Conformément au modèle médical sous-jacent à leurs propos, les étudiants adoptent un point de vue intra-personnel du handicap ou des difficultés. Il n’est donc pas étonnant d’observer la faible occurrence des termes du bloc situation et contexte, tant en réaction aux expressions que dans l’étude de cas. Tel n’est toutefois pas le cas pour les enfants handicapés ou en situation de handicap. La fréquence des termes du bloc problèmes et symptômes y est moins élevée, alors que celle du bloc situation et contexte l’est beaucoup plus. Ainsi, pour le handicap, le rapport observé entre ce qui est intra et extra personnel supporte davantage la prise en compte du contexte dans lequel les difficultés de l’enfant se présentent. Cela n’est pas sans conséquences, Jordan, Lindsay et Stanovich (1997) ayant observé que les enseignants qui adoptent un modèle intra-personnel sont moins confiants quant à leurs habiletés à intervenir auprès des élèves en difficulté et aussi moins enclins à adopter des interventions efficaces. Selon eux, ces enseignants interagissent moins avec ces élèves car ils les voient «comme la source du problème et croient qu’ils sont insuffisamment outillés pour répondre» (p. 92) à leurs demandes et exigences. Ainsi, si les enfants handicapés sont susceptibles de profiter du point de vue contextuel porté sur leur situation, il serait souhaitable que les étudiants soient aussi sensibilisés à cette même façon de voir en ce qui concerne les enfants en difficulté ou à besoins éducatifs particuliers. Cette divergence de réaction de la part des étudiants, selon qu’ils sont confrontés à des élèves en difficulté ou handicapés (voir analyse du tableau 1, ci-dessus), mérite qu’on y porte attention : elle pourrait confirmer l’existence d’une scission « originelle » entre deux types représentations, les une référant au champ de la difficulté et les autres à celui du handicap. On peut alors à la suite de Mazereau (2011) faire l’hypothèse que cette partition entre deux types de représentations est à la fois structurante de la formation et des gestes professionnels des nouveaux enseignants.

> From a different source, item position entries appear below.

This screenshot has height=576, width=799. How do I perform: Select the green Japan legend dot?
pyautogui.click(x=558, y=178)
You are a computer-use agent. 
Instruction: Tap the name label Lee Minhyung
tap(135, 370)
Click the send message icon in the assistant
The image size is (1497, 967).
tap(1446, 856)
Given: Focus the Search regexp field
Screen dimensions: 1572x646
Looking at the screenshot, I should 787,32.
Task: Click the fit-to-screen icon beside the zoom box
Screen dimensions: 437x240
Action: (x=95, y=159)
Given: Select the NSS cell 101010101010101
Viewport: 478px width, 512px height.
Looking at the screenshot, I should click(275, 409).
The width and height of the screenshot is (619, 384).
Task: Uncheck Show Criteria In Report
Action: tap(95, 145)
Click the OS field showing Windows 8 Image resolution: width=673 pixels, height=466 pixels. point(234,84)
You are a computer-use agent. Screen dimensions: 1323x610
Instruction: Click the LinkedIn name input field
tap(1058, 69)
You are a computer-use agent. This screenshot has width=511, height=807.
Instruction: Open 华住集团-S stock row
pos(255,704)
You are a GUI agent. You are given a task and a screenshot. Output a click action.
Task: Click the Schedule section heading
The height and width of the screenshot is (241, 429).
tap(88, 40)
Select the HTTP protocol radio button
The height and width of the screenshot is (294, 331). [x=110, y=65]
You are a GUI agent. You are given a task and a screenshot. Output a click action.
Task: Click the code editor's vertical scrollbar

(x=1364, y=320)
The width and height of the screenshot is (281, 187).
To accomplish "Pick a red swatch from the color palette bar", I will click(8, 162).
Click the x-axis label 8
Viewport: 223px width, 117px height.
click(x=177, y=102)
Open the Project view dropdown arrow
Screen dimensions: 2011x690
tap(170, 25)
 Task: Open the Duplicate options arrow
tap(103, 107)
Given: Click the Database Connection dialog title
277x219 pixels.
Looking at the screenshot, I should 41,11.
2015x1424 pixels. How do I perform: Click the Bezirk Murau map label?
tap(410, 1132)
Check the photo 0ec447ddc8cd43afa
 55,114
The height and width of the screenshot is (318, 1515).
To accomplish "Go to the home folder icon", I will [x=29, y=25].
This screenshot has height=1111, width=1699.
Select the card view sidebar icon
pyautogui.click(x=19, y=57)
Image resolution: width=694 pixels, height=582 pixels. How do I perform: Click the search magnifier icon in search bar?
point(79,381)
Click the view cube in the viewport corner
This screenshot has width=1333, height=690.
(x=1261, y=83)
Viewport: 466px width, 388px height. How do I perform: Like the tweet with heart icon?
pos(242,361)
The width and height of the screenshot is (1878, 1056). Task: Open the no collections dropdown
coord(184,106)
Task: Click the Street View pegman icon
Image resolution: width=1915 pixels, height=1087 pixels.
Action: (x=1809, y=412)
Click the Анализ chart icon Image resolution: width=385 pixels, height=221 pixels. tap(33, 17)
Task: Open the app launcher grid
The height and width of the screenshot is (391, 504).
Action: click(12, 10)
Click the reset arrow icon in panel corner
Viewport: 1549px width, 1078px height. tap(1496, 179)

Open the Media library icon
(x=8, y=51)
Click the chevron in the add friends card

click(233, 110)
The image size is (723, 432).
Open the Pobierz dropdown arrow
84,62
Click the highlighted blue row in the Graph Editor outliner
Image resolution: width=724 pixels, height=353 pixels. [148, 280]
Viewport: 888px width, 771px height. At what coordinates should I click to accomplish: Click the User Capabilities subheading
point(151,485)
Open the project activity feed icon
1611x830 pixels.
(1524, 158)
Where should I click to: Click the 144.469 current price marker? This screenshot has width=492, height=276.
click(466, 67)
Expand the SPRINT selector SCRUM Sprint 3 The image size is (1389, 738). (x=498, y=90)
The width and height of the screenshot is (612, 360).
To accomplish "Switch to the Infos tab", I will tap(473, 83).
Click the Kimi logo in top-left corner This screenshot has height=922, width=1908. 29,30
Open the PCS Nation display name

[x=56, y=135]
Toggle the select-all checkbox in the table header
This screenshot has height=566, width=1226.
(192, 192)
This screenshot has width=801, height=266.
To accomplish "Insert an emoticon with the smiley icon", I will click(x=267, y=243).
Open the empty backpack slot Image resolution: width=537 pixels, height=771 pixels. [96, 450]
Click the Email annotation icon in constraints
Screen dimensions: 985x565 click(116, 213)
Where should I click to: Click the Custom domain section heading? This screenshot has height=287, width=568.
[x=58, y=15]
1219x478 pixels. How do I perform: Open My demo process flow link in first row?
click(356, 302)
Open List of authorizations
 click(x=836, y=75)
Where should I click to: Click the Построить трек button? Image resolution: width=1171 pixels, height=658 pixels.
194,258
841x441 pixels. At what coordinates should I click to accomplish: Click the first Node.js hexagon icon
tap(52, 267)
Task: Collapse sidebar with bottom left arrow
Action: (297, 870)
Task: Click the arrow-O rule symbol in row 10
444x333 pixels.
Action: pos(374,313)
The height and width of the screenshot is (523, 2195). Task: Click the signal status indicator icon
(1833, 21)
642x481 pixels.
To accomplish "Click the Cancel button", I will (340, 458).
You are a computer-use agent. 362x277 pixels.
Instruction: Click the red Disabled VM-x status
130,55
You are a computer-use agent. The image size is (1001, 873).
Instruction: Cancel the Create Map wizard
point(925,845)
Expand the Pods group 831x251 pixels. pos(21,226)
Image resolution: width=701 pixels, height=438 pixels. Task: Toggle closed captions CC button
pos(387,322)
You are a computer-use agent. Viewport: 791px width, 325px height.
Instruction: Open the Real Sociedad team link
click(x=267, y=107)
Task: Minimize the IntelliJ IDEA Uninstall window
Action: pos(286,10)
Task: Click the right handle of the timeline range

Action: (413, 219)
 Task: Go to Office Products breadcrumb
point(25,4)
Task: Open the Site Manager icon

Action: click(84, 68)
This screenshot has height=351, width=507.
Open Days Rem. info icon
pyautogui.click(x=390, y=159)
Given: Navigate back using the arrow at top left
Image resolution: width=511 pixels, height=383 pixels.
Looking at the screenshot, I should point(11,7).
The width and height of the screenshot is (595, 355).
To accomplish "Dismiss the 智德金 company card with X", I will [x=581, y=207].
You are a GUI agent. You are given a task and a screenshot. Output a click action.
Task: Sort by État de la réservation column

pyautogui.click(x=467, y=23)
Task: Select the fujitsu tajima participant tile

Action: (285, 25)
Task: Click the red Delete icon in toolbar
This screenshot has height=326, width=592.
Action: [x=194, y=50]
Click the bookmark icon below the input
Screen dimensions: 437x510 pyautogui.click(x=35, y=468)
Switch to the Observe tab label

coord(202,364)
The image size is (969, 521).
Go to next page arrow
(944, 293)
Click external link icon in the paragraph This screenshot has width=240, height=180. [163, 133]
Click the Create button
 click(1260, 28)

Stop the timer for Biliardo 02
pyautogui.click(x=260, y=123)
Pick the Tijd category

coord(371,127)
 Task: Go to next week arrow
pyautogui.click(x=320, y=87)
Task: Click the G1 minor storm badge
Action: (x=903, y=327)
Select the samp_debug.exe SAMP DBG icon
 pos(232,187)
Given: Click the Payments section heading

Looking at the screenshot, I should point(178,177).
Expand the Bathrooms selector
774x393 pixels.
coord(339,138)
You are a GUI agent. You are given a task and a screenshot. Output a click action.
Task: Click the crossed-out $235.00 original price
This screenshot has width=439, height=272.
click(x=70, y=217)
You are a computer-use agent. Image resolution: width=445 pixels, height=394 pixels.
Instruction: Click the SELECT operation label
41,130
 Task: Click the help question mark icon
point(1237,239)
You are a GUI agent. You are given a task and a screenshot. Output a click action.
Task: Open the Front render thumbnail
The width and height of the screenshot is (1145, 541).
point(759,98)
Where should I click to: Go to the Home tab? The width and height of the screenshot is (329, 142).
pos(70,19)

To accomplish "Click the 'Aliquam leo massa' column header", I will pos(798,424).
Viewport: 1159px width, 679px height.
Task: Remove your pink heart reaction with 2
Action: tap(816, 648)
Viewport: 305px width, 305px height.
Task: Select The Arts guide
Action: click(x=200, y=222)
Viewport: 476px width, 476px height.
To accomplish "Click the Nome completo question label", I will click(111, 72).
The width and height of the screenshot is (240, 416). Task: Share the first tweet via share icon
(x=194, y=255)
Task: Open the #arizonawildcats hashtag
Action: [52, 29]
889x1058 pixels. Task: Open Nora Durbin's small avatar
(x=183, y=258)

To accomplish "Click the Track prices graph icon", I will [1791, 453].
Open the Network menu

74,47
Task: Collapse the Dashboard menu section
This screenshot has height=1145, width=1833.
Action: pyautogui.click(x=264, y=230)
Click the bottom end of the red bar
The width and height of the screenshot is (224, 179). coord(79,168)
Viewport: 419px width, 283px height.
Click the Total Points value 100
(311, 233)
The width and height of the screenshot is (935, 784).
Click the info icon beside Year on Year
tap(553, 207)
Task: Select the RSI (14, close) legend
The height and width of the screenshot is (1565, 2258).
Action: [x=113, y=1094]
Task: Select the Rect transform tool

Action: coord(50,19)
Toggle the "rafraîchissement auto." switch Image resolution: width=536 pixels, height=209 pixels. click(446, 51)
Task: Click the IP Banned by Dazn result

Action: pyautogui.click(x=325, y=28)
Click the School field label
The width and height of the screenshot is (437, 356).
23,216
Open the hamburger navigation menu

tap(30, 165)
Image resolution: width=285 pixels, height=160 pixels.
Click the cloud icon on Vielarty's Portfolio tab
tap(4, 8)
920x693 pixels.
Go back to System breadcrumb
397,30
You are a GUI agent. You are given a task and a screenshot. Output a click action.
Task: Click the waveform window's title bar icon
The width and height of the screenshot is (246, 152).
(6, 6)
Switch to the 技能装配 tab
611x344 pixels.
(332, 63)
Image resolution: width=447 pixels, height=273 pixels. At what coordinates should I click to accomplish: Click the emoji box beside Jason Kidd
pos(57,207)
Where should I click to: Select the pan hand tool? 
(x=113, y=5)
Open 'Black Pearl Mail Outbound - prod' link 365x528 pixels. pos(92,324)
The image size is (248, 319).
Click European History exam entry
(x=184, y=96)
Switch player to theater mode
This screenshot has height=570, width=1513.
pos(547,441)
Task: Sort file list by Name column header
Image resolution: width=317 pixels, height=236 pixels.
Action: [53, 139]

Les étudiants utilisent assez fréquemment les termes qui réfèrent à la différence des enfants handicapés ou en difficulté, ainsi qu’à la différenciation de l’aide à leur apporter. On observe cependant une distinction entre leurs réactions spontanées aux expressions étiquettes et celles relatives à l’étude de cas. Si cette terminologie semble bien intégrée dans leur langage, il apparaît que le transfert de ce point de vue dans leur façon d’envisager l’intervention reste à parfaire. Sur ce point, les fréquences observées au bloc inclusion et intégration, ajoutées à celles encore plus importantes du bloc aide et intervention, s’avèrent des indices d’une prédisposition positive à venir en aide à ces élèves. Ainsi, dans la mesure où la formation universitaire prend la différenciation pour cible, ce qui est désirable en contexte d’inclusion scolaire, une réception favorable de la part des étudiants peut être anticipée. Quant à la pertinence de cette avenue de formation, Boutin et Bessette (2009), dans leur ouvrage synthèse sur l’intégration et l’inclusion scolaire, précisent que «la gestion de la diversité devient le cœur des préoccupations de l’enseignant qui intègre des élèves en difficulté dans sa classe» (p. 38).